_What to do_
1. Rewrite the paragraph that begins "I purchased this from Lowes" of the mirror-purchase account in a shorter form that keeps its main facts.
2. Pick up the mirror-purchase account after its last sentence and write what comes next.

··· Text segment ···

I purchased this from Lowes (one of the only stores open during the pandemic.) I had seen this mirror online and my local Lowes had one left in stock. By the time I could feed the baby and get him down for a nap to leave with my husband, pack my wearable breast pump (ten out of ten recommend for any mama who is pumping a ton or exclusively pumping) and drive the 25 minutes to town, the mirror had sold! However, I found one I loved more. The problem was that it was the last one left and it was the display. It also happened to be layered under 2 other larger mirrors and on the highest display rack. It took four Lowes employees to approve the purchase of the display item, find a ladder to be able to reach it, find something strong enough to cut the industrial zip ties that were keeping it in place, and get me out of there (Thank you Lowe’s employees for working so hard). And all these shenanigans took over an hour and I am standing there in my wearable pump that gives me Madonna boobs. At long last, the mirror was eventually freed for me to purchase and take home.

··· Dataset records ···

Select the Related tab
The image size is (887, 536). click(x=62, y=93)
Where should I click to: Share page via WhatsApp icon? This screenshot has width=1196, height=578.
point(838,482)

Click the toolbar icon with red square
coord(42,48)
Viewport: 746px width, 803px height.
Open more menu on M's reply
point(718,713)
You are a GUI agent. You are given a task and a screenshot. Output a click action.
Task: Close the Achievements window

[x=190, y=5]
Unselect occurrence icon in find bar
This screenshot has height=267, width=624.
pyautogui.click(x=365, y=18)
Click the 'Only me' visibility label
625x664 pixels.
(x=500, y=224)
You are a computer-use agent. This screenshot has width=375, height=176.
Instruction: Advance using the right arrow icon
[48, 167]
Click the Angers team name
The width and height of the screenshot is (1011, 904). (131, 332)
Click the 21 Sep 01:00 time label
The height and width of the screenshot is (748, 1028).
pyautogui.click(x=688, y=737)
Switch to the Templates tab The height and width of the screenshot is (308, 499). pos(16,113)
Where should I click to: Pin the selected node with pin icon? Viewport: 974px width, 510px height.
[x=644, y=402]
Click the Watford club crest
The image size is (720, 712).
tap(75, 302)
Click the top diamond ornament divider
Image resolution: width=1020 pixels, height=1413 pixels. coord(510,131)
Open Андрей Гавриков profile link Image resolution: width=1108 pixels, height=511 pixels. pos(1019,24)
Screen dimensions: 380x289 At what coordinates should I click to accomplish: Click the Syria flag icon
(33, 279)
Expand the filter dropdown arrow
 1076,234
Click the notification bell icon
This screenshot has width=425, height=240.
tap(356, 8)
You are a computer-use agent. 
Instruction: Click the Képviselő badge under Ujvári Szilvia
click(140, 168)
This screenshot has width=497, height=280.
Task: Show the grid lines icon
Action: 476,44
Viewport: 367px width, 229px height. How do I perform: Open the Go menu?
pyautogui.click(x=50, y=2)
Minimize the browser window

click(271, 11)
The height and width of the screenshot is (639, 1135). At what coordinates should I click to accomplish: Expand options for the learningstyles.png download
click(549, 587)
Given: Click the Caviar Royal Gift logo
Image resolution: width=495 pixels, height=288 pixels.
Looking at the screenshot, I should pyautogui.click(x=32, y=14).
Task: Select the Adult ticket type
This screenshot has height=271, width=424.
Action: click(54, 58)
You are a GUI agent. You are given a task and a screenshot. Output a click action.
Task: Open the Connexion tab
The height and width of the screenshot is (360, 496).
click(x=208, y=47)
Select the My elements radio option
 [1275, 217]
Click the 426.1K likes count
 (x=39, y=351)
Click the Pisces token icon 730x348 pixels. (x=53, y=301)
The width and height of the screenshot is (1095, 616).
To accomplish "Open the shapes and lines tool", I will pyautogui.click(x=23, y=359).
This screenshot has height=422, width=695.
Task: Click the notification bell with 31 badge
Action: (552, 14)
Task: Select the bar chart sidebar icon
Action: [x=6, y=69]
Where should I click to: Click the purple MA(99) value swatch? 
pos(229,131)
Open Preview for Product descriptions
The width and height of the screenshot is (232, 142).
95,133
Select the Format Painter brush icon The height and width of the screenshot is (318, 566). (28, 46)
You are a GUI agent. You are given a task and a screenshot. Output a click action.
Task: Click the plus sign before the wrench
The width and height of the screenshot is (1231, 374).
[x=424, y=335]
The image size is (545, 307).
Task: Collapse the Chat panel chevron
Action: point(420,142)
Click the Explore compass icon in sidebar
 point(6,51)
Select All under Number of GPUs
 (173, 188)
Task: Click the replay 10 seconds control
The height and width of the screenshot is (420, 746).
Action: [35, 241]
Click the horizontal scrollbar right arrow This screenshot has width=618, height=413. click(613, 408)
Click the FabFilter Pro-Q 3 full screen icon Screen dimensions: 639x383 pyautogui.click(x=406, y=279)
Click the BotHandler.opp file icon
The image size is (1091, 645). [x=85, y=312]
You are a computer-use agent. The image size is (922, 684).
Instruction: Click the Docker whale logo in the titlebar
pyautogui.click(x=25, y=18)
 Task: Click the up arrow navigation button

···

_Task-by-task answers_
1. I bought this mirror at Lowe's, one of the few stores open during the pandemic. The one I had seen online was in stock there. By the time I had fed the baby, put him down for a nap with my husband, packed my wearable breast pump and driven 25 minutes to town, it had sold. I found one I liked more, but it was the last one: the display, layered under two larger mirrors on the highest rack. Four employees had to approve the sale, find a ladder and cut the industrial zip ties holding it. This took over an hour while I stood there in my pump. The mirror was finally freed, and I bought it and took it home.

2.
THE CONCLUSION

This story started out about us sharing our son through a window because of the pandemic and quickly spiraled. But, when I walk into my fresh living room, I don’t think of the barriers that COVID19 has caused in allowing us to share the joy of a new babe.  It makes me so happy knowing that we have an inviting and clean space for our son to grow up in. He has a big sectional couch for family snuggles. He has a large mirror to look at himself in and laugh. And he has his big window to look out at the world through. Only now, he can go on the other side! 

Trying to share our son using social distancing was better than not sharing him at all during a pandemic and stay at home order, but we do prefer the real snuggles!